**Supplied entries**

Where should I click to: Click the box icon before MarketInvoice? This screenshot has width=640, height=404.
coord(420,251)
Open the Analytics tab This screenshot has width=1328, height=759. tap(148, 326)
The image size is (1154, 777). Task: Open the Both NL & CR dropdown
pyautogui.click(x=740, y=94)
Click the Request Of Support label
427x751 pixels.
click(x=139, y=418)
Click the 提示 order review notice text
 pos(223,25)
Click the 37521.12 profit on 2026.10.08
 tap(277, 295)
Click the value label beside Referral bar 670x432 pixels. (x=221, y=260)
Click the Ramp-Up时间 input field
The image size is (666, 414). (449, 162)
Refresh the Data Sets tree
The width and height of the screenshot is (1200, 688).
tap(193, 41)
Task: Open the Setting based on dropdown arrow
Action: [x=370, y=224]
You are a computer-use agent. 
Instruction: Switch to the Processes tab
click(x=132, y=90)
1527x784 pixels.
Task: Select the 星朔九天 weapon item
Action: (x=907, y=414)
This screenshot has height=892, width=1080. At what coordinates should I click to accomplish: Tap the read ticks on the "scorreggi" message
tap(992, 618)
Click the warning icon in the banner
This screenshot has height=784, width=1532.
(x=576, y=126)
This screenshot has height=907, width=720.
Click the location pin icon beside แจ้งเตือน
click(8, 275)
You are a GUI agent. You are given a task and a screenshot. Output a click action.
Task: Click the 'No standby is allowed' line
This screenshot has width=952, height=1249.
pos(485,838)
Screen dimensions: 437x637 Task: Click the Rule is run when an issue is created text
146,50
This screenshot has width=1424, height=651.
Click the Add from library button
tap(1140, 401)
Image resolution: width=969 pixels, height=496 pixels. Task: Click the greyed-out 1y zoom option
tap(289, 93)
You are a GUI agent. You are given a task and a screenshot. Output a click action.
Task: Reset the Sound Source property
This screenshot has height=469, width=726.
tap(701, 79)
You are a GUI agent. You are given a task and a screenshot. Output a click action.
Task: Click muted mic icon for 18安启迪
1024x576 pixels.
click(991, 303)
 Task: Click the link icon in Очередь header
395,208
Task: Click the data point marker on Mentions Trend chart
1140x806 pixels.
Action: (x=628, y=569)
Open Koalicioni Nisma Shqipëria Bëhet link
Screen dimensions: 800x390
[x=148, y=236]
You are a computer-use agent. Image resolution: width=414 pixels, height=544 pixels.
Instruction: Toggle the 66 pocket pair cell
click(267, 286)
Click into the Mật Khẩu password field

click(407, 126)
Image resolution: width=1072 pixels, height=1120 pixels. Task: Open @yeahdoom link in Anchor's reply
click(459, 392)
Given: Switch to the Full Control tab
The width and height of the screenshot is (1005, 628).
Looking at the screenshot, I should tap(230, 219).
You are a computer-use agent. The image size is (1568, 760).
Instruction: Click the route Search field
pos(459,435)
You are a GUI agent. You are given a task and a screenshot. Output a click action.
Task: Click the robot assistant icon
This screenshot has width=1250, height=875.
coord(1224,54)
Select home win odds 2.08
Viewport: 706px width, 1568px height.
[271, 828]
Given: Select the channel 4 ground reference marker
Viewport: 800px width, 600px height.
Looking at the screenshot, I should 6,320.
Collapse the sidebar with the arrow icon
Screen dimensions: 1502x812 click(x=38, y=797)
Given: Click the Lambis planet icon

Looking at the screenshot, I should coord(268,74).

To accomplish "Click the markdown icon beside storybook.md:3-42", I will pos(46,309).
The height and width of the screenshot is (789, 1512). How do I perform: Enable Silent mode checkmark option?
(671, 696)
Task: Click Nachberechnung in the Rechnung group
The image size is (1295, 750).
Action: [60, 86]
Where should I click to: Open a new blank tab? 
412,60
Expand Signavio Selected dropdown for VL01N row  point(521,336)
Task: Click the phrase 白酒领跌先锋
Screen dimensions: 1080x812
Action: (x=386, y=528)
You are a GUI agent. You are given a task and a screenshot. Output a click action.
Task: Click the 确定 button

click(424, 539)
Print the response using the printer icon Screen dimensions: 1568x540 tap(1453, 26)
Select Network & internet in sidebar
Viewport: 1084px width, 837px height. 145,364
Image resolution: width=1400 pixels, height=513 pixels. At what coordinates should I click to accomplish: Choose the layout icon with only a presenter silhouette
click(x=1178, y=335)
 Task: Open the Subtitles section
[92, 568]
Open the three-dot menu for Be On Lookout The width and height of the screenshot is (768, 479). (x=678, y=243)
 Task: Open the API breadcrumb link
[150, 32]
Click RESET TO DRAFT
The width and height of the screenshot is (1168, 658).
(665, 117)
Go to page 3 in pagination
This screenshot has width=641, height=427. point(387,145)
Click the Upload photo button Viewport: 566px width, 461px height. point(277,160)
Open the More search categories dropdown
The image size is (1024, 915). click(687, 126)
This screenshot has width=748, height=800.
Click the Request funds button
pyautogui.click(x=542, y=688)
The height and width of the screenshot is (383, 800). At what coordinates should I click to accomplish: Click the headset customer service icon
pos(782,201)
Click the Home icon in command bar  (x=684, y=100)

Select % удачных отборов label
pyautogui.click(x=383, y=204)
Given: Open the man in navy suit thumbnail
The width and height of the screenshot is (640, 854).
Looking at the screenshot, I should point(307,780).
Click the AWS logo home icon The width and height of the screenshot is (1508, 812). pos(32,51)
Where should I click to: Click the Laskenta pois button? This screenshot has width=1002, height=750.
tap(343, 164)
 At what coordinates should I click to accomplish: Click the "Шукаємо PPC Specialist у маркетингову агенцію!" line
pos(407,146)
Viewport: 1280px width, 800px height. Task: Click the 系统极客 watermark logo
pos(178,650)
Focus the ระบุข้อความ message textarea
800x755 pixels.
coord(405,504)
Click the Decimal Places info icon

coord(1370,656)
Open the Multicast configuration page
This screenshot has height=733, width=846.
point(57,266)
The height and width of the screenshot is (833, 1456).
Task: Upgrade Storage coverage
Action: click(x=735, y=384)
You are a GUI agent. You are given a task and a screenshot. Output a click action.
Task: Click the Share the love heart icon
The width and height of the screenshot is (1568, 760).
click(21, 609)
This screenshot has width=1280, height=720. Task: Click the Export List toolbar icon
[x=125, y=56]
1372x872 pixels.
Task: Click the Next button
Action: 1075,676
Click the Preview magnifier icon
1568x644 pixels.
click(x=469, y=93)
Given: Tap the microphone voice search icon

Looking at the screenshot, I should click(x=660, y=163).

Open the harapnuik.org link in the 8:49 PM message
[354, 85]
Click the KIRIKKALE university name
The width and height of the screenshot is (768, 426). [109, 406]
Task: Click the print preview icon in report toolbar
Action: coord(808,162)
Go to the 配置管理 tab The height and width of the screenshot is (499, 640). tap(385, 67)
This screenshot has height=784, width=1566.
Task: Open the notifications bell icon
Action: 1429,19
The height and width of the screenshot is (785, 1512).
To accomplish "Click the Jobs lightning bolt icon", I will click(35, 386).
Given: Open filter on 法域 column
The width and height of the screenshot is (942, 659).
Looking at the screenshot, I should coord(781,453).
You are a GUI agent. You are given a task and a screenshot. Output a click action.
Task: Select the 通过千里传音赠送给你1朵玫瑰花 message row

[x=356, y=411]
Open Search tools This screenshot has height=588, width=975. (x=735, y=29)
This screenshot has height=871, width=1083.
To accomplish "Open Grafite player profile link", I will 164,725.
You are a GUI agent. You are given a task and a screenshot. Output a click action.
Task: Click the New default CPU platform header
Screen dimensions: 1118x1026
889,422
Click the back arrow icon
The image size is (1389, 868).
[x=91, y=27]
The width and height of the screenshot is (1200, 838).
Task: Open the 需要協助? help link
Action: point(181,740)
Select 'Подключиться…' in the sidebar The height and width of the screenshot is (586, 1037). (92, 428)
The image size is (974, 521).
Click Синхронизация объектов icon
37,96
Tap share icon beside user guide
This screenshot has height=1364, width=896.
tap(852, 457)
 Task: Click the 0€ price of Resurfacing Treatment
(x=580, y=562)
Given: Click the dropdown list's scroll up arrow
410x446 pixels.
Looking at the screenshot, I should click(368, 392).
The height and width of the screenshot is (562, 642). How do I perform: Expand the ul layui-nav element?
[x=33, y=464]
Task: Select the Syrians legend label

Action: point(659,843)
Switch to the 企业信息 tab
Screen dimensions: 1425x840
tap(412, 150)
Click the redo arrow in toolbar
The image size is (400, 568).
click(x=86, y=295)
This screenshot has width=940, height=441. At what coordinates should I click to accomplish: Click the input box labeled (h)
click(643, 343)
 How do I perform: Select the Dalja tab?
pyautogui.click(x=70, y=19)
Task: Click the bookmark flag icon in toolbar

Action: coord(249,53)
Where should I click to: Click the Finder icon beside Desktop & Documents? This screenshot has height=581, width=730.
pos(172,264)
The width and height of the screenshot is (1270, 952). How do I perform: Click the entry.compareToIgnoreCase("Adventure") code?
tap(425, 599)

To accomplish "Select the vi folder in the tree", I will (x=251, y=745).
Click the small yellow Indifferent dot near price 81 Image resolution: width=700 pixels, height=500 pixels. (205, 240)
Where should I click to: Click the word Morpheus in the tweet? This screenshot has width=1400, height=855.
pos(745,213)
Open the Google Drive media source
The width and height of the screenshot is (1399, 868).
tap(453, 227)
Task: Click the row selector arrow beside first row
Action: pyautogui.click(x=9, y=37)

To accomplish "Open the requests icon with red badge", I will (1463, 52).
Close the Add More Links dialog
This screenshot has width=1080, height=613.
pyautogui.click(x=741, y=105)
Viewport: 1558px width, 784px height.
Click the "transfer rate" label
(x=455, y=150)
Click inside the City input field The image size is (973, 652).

**Problem to work on**
Beginning at the first line above, repeat exactly until the line containing "This screenshot has width=1424, height=651.", which is included.

**Answer space**
Where should I click to: Click the box icon before MarketInvoice? This screenshot has width=640, height=404.
coord(420,251)
Open the Analytics tab This screenshot has width=1328, height=759. tap(148, 326)
The image size is (1154, 777). Task: Open the Both NL & CR dropdown
pyautogui.click(x=740, y=94)
Click the Request Of Support label
427x751 pixels.
click(x=139, y=418)
Click the 提示 order review notice text
 pos(223,25)
Click the 37521.12 profit on 2026.10.08
 tap(277, 295)
Click the value label beside Referral bar 670x432 pixels. (x=221, y=260)
Click the Ramp-Up时间 input field
The image size is (666, 414). (449, 162)
Refresh the Data Sets tree
The width and height of the screenshot is (1200, 688).
tap(193, 41)
Task: Open the Setting based on dropdown arrow
Action: [x=370, y=224]
You are a computer-use agent. 
Instruction: Switch to the Processes tab
click(x=132, y=90)
1527x784 pixels.
Task: Select the 星朔九天 weapon item
Action: (x=907, y=414)
This screenshot has height=892, width=1080. At what coordinates should I click to accomplish: Tap the read ticks on the "scorreggi" message
tap(992, 618)
Click the warning icon in the banner
This screenshot has height=784, width=1532.
(x=576, y=126)
This screenshot has height=907, width=720.
Click the location pin icon beside แจ้งเตือน
click(8, 275)
You are a GUI agent. You are given a task and a screenshot. Output a click action.
Task: Click the 'No standby is allowed' line
This screenshot has width=952, height=1249.
pos(485,838)
Screen dimensions: 437x637 Task: Click the Rule is run when an issue is created text
146,50
This screenshot has width=1424, height=651.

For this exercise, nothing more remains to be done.